O que está em causa não é, não pode ser, a possibilidade de o Brasil vir a ficar fora do Mundial. Se não ganhar estes dois jogos ainda terá mais duas jornadas antes do final da qualificação. O alargamento da fase final para 48 seleções levou a que seis dos dez países que competem na América do Sul já se qualifiquem diretamente – e um sétimo ainda terá a possibilidade de disputar um playoff intercontinental com mais cinco equipas, onde os sul-americanos serão sempre favoritos. O que está em causa é a constatação de que a seleção brasileira não evolui, que não está mais equipa à medida que os meses vão passando. Culpa do selecionador? Sim. Primeiro que tudo na escolha da equipa, na incapacidade para ser coerente na definição de um onze preferencial. O Brasil apresentou esta semana apenas quatro titulares que tinham começado o 0-1 contra a Argentina, no Maracanã, em Novembro de 2023: Marquinhos, André, Raphinha e Rodrygo. Do outro lado, Lionel Scaloni repetiu oito nomes: Martínez, Molina, Romero, Otamendi, De Paul, Enzo Fernández, MacAllister e Julián Álvarez. Ganhou de chocolate até sem Messi, desta vez substituído por Thiago Almada. O jogo de 2023 foi com um selecionador diferente (Fernando Diniz) pelo que se entende a revolução, dir-me-ão. Certo. Mas nas três últimas partidas – e alargo o lote a três para que não se confunda a inconstância com uma rotatividade que é própria de jogos tão próximos como são os dois de cada data FIFA – Dorival apresentou três guarda-redes: Ederson, Allison e Bento. Três laterais direitos: Danilo, Vanderson e Wesley. Três pontas-de-lança: Igor Jesus, João Pedro e Matheus Cunha. Marquinhos e Raphinha foram os únicos totalistas.
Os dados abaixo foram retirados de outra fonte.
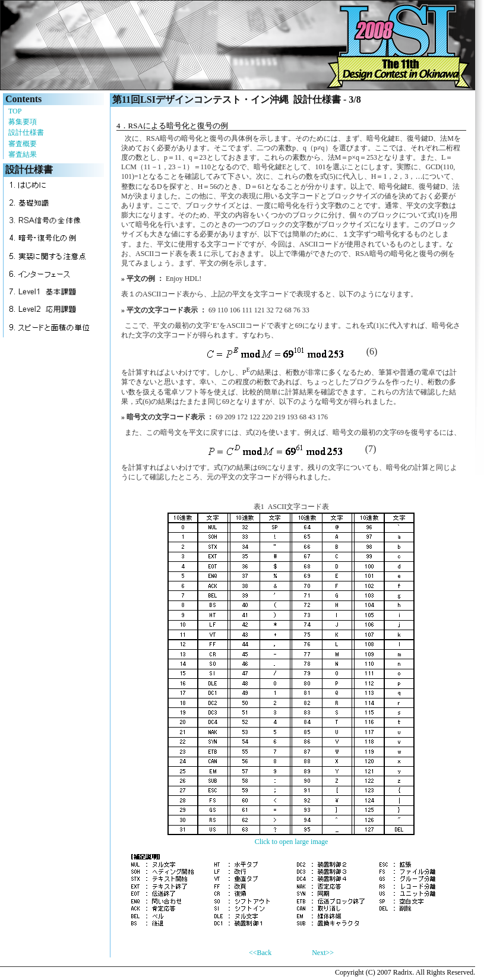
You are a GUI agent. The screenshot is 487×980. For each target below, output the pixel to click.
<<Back (260, 953)
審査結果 (23, 154)
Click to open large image (292, 842)
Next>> (322, 953)
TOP (15, 111)
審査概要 (23, 144)
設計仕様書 (26, 132)
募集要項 (23, 122)
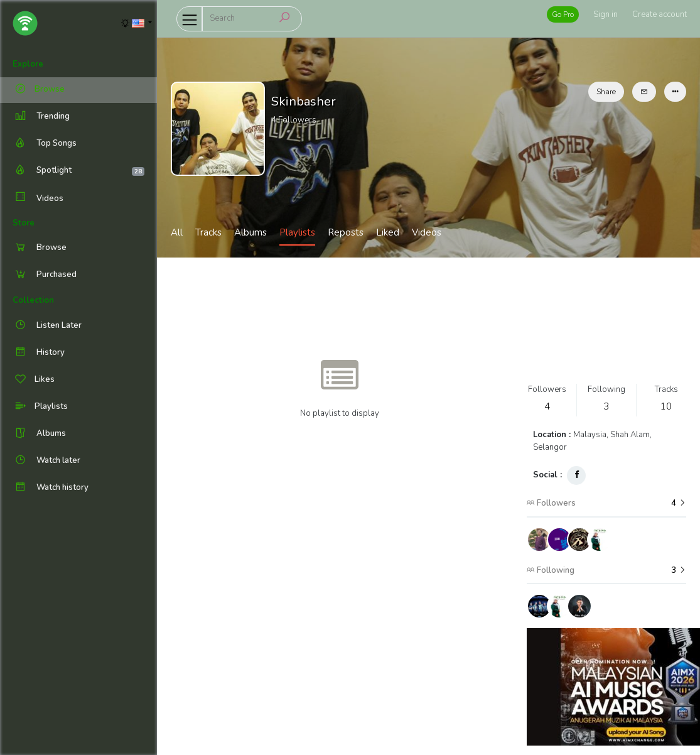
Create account (659, 14)
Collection (33, 300)
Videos (38, 198)
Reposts (345, 232)
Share (606, 92)
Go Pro (563, 14)
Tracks (208, 232)
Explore (28, 64)
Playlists (297, 232)
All (176, 232)
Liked (387, 232)
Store (23, 223)
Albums (250, 232)
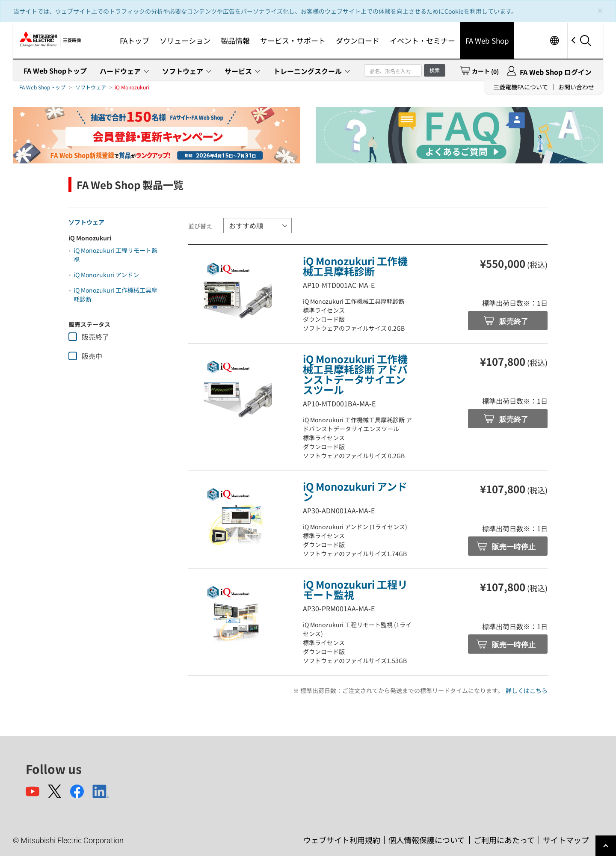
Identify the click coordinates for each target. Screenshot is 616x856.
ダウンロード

Serão as lesões de Gabriel Magalhães, Bruno Guimarães e Gerson antes da ida a Buenos Aires suficientes para explicar toda esta mudança aparentemente sem critério? Em parte, sim. É possível que com o central do Arsenal, o médio do Newcastle United e o seu parceiro do Flamengo não se visse um Brasil tão diferente e sobretudo tão frágil em campo. Mas será o panorama à disposição de um selecionador brasileiro assim tão rico, a ponto de o levar a tanta hesitação na escolha da equipa? Não é, de todo. Um dos problemas da atual seleção brasileira é que os seus jogadores não estão habituados a jogar reiteradamente para ganhar. Há 15, 20 anos, os integrantes do escrete jogavam nas equipas mais fortes da Europa, repetiam partidas na Champions. Há 30 ou 40 anos estavam nos maiores clubes do seu país. Anteontem, o Brasil entrou no Monumental com dois jogadores do Wolverhampton WFC (e ainda saltou mais um do banco), um do Nottingham Forest, um do Newcastle United, um do Al Nassr... O dinheiro impôs-se ao currículo e destruiu as carreiras como as entendíamos. E isso não é tudo. Parte do descalabro explica-se com a incapacidade do selecionador para gizar um plano de jogo detalhado que vá além do 4x4x2 ou do 4x2x3x1. André fez um jogo fraco a meio-campo, mas a ideia que ficou foi a de que ele esteve sempre perdido entre a vontade de pressionar Paredes para compensar a falta de compromisso defensivo de quem tinha à sua frente e a necessidade de conter Enzo Fernández e MacAllister, porque o Brasil não definira a forma de controlar as movimentações ofensivas dos dois médios argentinos mais soltos para os meios-espaços do ataque.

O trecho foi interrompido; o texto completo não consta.